Cape Town – Brian Molefe has agreed to return to Eskom as its chief executive on Monday, after the board rescinded his application for early retirement, Eskom board spokesperson Khulani Qoma confirmed on Friday.
Molefe quit in November 2016 following former public protector Thuli Madonsela’s State of Capture report and has been a Member of Parliament for the past three months.
Qoma said the board met after Public Enterprises Minister Lynne Brown objected to Eskom’s R30m pension payout to Molefe, which she only discovered through a story in the Sunday Times on April 16, which described the payout as "very irregular".
As a result, Brown announced that she had turned down Molefe's request for a pension payout. "I found the argument presented by the board on why the pension arrangement was conceived lacking in legal rationale, and it cannot be substantiated as a performance reward, because Mr Molefe has already been granted a performance bonus for his contribution to the turnaround of Eskom," she said.
Eskom chairperson Ben Ngubane told Business Report “that in accordance with the minister’s instructions, the parties attempted to find a mutually acceptable pension proposal, but were unable to reach such an arrangement.”
Qoma confirmed that the board met to find a solution and decided to rescind his application.
He revealed that Molefe never resigned, but asked for early retirement in November.
“He didn’t resign,” he told Fin24 on Friday. “He applied for early retirement. When he left, it was on the basis of early retirement that was approved by the board.
“The rescinding of this retirement package triggers his reinstatement by law,” he said. “The board had to then negotiate with him (Molefe) and he agreed to come back and welcomes coming back to finish the job that he started.”
He said he will get his old employment contract back with the same financial package.
Matshela Koko will return to his previous position of group executive for generation.
Parliament confirmed the resignation of Molefe as a Member of Parliament effective from Sunday, News24's Paul Herman reported on Friday. "The speaker of the National Assembly, Ms Baleka Mbete, wishes Mr Molefe well."
When he announced his resignation in November 2016, Molefe said he "decided to leave ... voluntarily".
"I wish to reiterate that this act is not an admission of wrongdoing on my part," he said. "It is rather what I feel to be the correct thing to do in the interests of the company and good corporate governance."

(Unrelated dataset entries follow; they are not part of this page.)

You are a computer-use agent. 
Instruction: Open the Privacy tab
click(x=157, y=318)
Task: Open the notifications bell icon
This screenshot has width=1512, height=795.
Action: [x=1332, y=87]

"I go now, because it is in the interests of Eskom and the public it serves, that I do so."
Economist Iraj Abedian said at the time that it was important that Molefe resigned, as he brought the whole organisation into disrepute.
"He could no longer have the respect and trust of his staff. Bone fide clients of Eskom could not trust the entity either."
There was speculation that Molefe was brought into Parliament so that President Jacob Zuma could appoint him minister of finance when he removed Pravin Gordhan, and there were reports that Zuma was blocked from doing so, which resulted in Malusi Gigaba and Sfiso Buthelezi getting the new roles of minister and deputy minister respectively.